◆ AIM
Return every line of the records that contains the string "color", treating uppercase and lowercase as different.

◆ DATA PROVIDED
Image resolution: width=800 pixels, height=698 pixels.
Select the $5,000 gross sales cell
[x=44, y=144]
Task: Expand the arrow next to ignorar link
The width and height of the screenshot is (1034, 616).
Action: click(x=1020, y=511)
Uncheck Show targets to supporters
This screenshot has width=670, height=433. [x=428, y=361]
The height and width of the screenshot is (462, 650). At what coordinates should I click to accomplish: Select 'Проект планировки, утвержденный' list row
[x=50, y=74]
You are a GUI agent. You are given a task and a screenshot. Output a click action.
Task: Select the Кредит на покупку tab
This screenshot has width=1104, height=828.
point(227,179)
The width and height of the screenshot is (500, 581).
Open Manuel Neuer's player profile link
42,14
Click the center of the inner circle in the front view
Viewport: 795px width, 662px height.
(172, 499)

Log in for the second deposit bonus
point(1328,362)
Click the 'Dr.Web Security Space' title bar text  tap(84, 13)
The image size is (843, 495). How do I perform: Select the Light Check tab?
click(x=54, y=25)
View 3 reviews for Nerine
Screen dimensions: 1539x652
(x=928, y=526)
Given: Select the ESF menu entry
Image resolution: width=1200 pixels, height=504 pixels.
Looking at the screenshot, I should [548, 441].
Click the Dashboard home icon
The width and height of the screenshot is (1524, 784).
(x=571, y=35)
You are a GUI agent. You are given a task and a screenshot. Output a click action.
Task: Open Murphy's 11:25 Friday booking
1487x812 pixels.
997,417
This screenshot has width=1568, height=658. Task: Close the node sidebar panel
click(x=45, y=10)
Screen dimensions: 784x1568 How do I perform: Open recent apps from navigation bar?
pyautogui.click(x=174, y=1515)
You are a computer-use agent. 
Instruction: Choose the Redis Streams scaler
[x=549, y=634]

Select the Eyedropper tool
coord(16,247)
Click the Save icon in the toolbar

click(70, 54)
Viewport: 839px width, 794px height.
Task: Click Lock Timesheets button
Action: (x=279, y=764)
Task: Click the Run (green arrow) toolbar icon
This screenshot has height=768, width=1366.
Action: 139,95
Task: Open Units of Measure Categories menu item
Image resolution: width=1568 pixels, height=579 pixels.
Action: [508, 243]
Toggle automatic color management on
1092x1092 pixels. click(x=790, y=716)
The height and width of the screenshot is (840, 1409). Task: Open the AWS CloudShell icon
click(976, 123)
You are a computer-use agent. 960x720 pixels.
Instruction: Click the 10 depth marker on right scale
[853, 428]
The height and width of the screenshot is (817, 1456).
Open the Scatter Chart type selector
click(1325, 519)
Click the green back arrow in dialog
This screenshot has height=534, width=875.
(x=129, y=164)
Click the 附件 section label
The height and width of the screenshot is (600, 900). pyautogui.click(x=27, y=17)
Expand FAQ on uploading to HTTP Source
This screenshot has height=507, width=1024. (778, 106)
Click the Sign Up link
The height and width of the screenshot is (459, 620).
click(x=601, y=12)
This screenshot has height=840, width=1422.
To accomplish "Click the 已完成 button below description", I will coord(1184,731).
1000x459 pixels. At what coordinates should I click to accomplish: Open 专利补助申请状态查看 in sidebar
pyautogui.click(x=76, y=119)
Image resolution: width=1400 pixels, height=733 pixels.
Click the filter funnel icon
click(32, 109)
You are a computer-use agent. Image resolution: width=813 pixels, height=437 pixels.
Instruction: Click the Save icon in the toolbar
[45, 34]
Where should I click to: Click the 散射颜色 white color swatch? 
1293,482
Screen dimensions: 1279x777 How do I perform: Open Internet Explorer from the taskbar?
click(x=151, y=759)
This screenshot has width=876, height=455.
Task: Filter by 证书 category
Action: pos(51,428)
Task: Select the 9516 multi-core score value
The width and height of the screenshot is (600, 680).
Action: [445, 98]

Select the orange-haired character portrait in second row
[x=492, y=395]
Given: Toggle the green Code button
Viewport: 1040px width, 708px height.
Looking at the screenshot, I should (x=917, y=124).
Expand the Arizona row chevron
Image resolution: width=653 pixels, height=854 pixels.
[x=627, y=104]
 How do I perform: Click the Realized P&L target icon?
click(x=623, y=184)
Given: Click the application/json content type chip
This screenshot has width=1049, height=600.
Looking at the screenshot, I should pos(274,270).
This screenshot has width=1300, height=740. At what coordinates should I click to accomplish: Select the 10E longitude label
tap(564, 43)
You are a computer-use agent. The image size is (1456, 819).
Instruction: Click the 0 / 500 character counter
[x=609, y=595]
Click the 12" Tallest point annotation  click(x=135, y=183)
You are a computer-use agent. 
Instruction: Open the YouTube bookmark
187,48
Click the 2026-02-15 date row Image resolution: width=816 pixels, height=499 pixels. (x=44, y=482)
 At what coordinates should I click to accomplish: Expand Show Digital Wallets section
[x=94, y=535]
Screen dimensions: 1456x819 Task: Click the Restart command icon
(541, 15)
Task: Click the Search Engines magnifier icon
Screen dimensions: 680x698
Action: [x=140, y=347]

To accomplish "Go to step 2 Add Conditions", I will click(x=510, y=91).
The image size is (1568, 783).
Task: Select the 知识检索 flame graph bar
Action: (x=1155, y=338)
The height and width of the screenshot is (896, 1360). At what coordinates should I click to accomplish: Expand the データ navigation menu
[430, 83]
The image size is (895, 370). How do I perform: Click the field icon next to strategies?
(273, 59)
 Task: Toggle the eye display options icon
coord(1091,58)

◆ FULL RESPONSE
Toggle automatic color management on
Where should I click to: Click the 散射颜色 white color swatch? 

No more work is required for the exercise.